───── Data excerpts ─────

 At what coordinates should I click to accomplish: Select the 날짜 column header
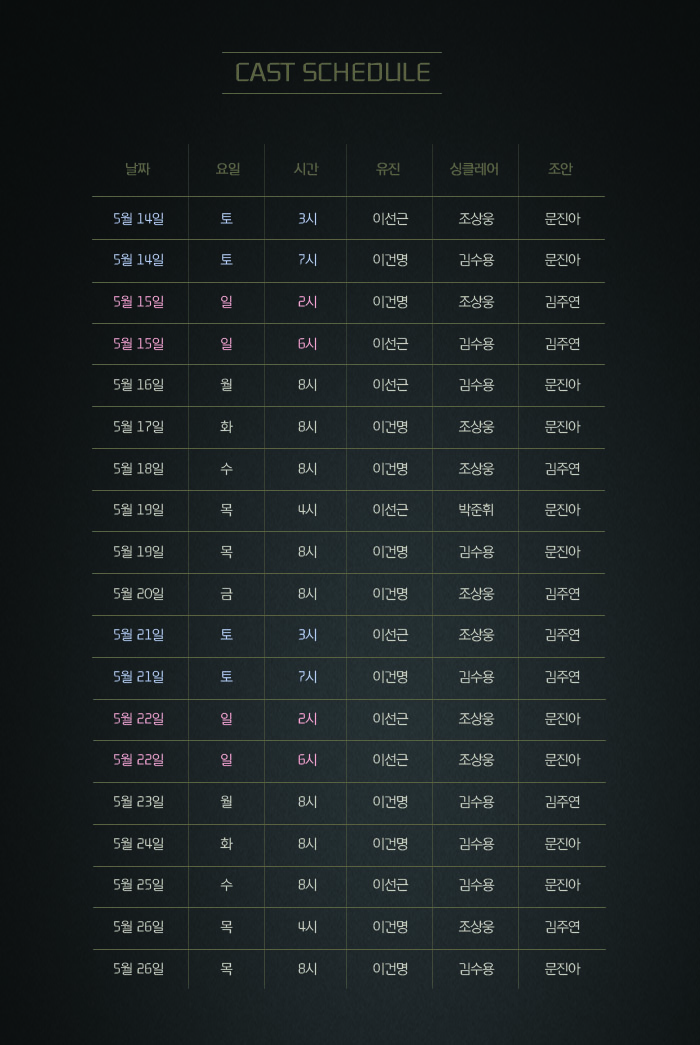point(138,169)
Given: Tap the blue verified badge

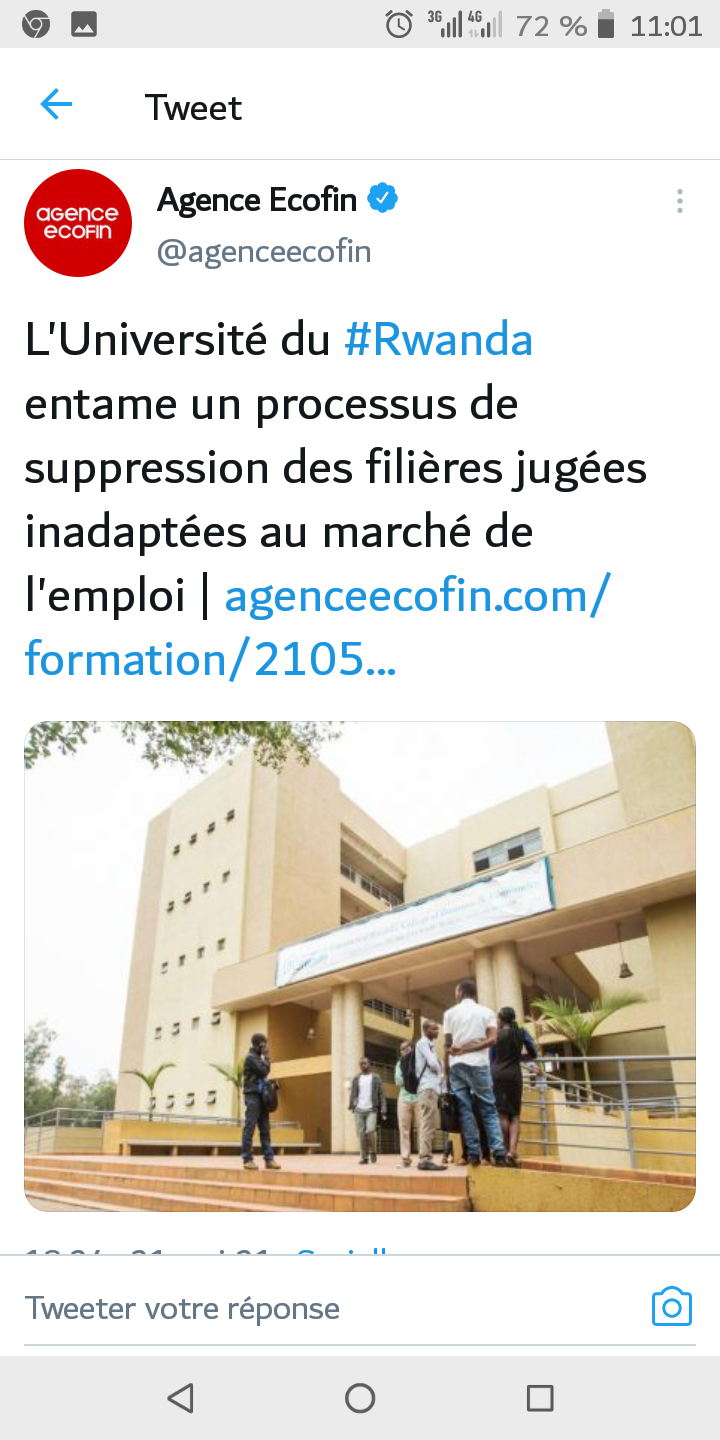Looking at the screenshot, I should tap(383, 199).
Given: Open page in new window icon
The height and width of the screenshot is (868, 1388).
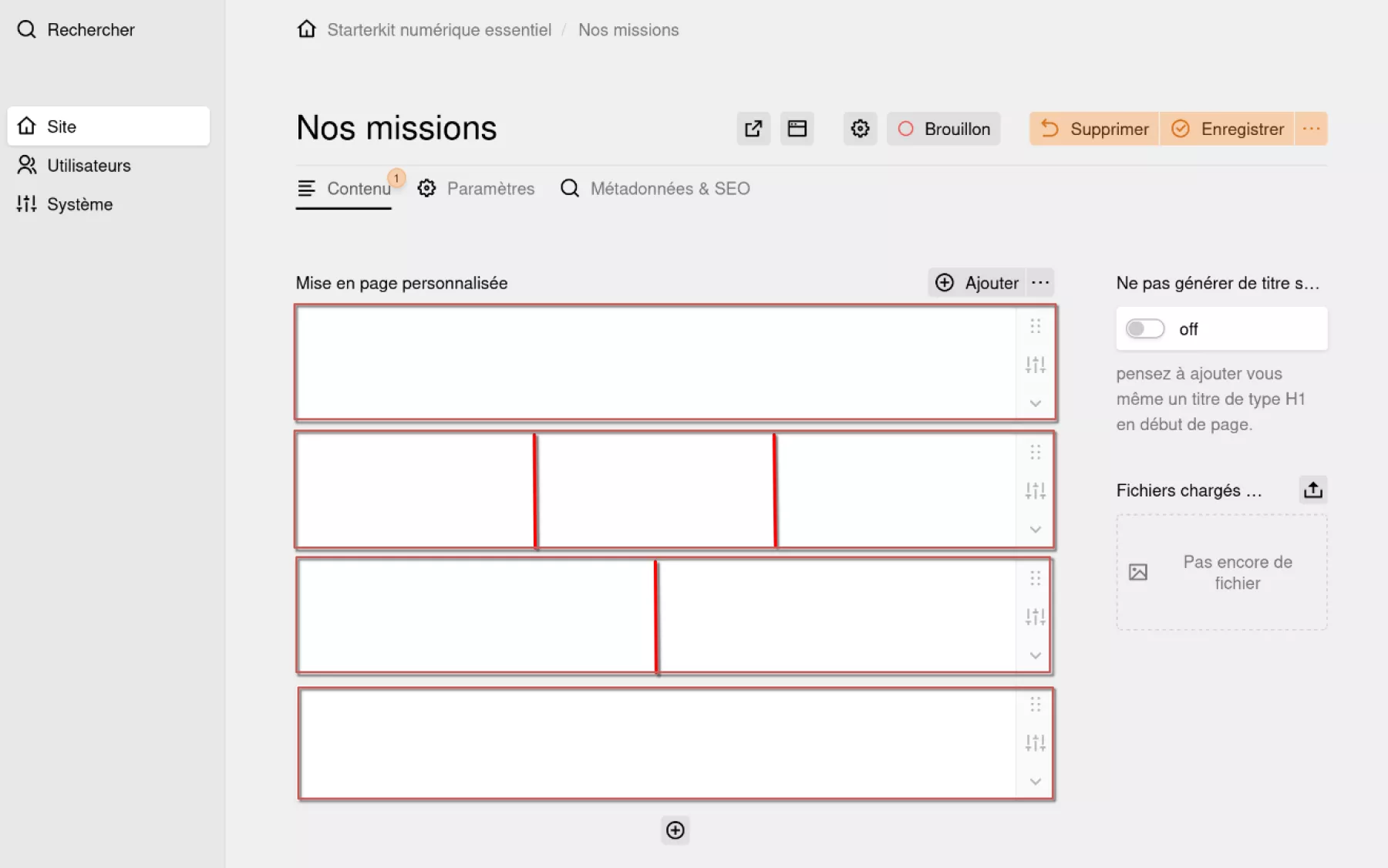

─────

* What you need to do
Copy all of the records above word for word, including the coordinates, and leave the pictures out.

* Expected answer
 At what coordinates should I click to accomplish: Select the 날짜 column header
point(138,169)
Given: Tap the blue verified badge

Looking at the screenshot, I should tap(383, 199).
Given: Open page in new window icon
The height and width of the screenshot is (868, 1388).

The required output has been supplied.